(Click-target data)
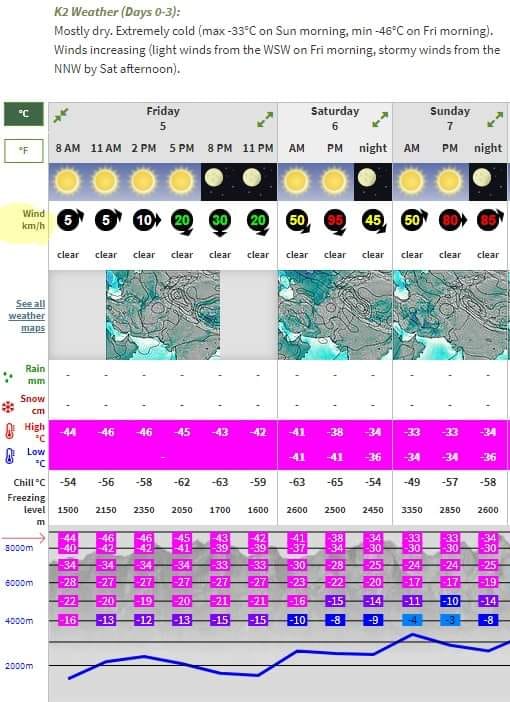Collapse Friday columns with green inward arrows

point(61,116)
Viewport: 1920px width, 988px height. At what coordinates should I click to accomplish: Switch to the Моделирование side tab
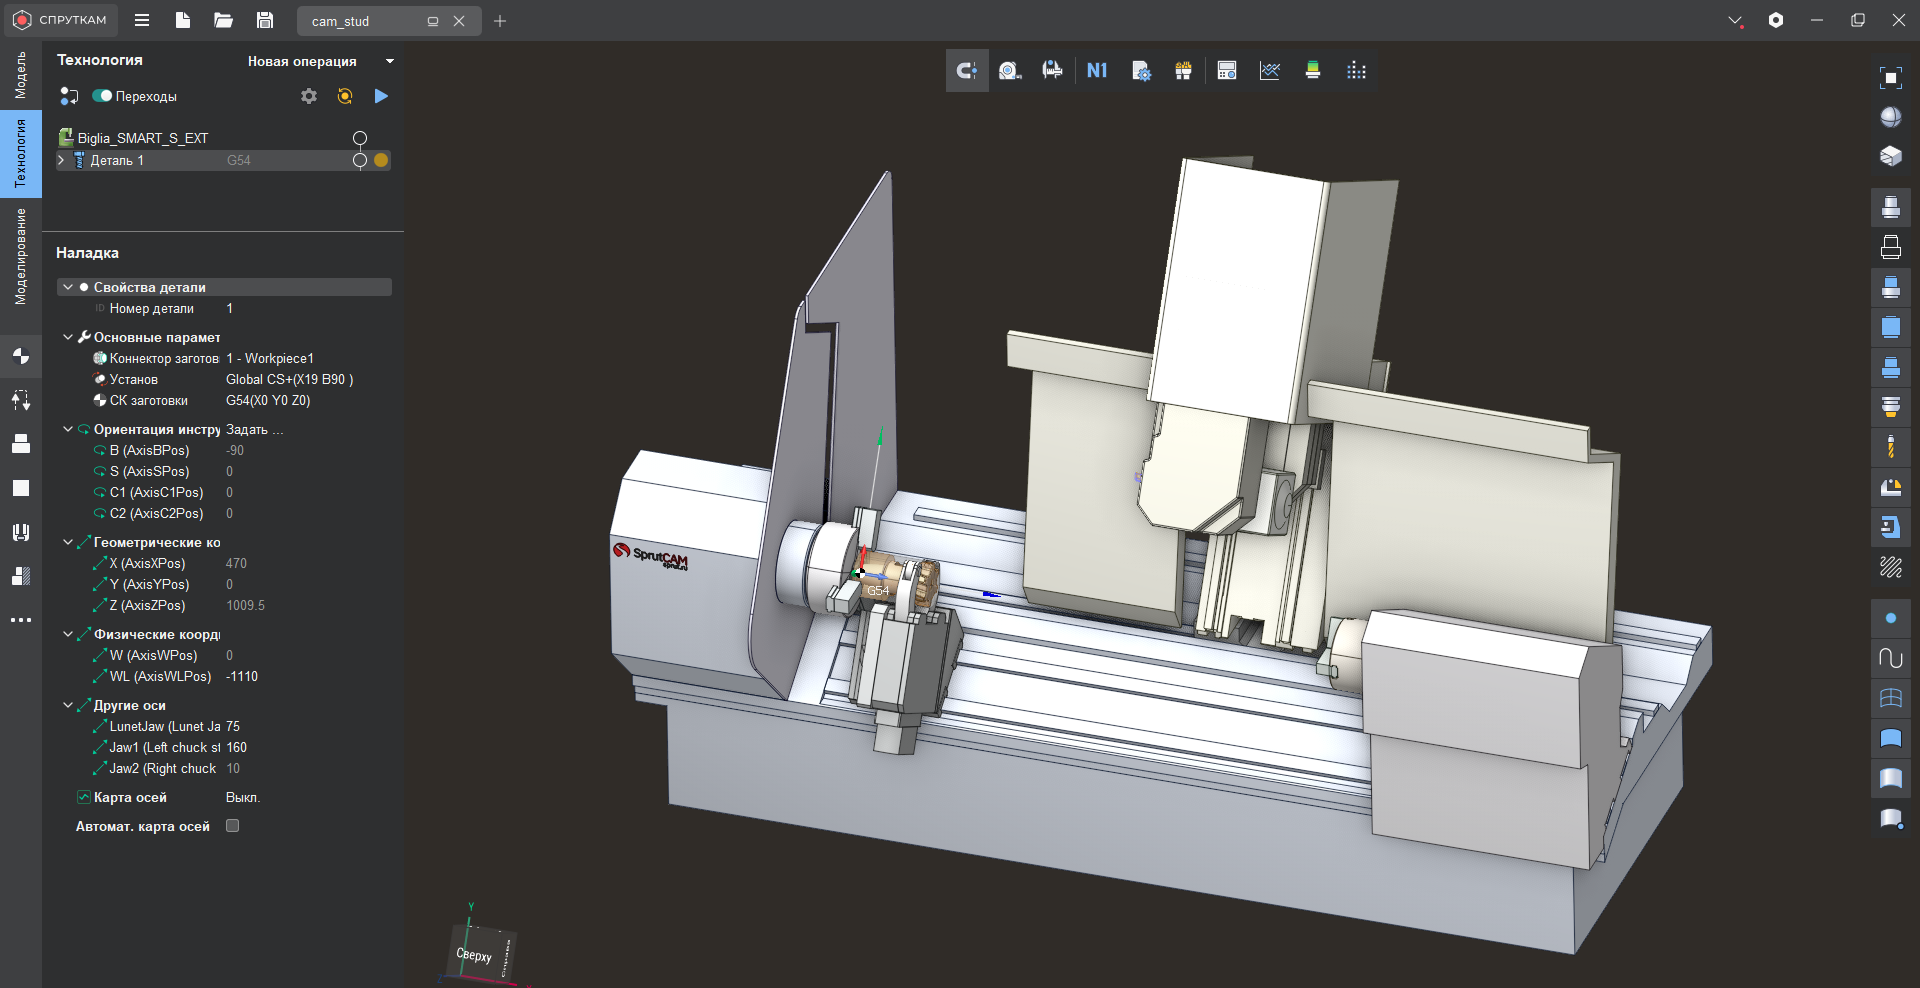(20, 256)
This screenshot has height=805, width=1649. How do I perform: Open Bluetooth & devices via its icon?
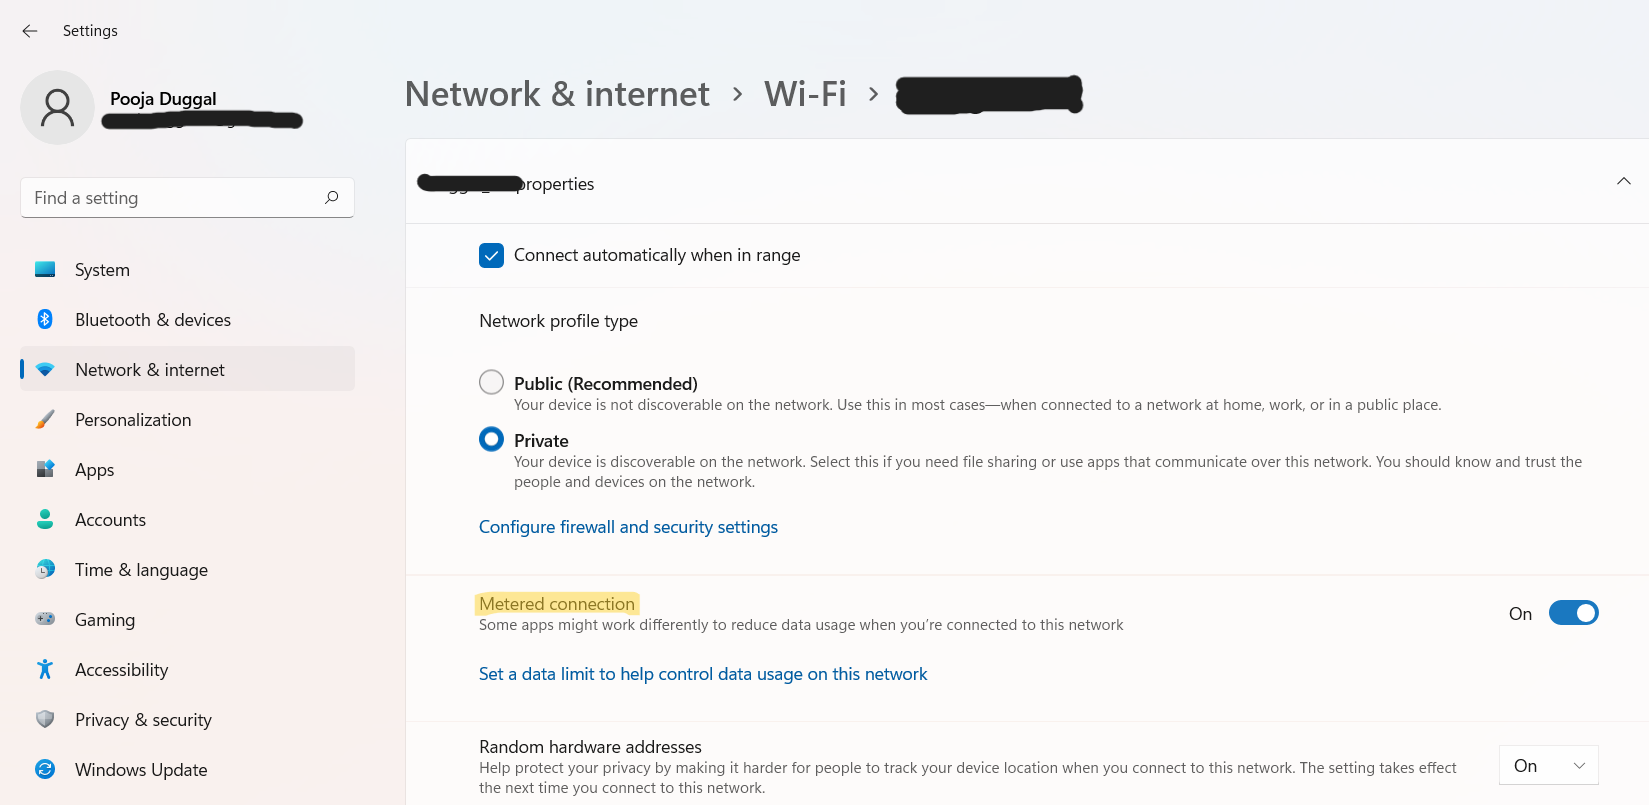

**SHORT EXERCISE**
Reproduce all of the material above word for word, leaving out the pictures.

**WRITTEN ANSWER**
Collapse Friday columns with green inward arrows

point(61,116)
Viewport: 1920px width, 988px height. At what coordinates should I click to accomplish: Switch to the Моделирование side tab
(20, 256)
This screenshot has height=805, width=1649. How do I perform: Open Bluetooth & devices via its icon?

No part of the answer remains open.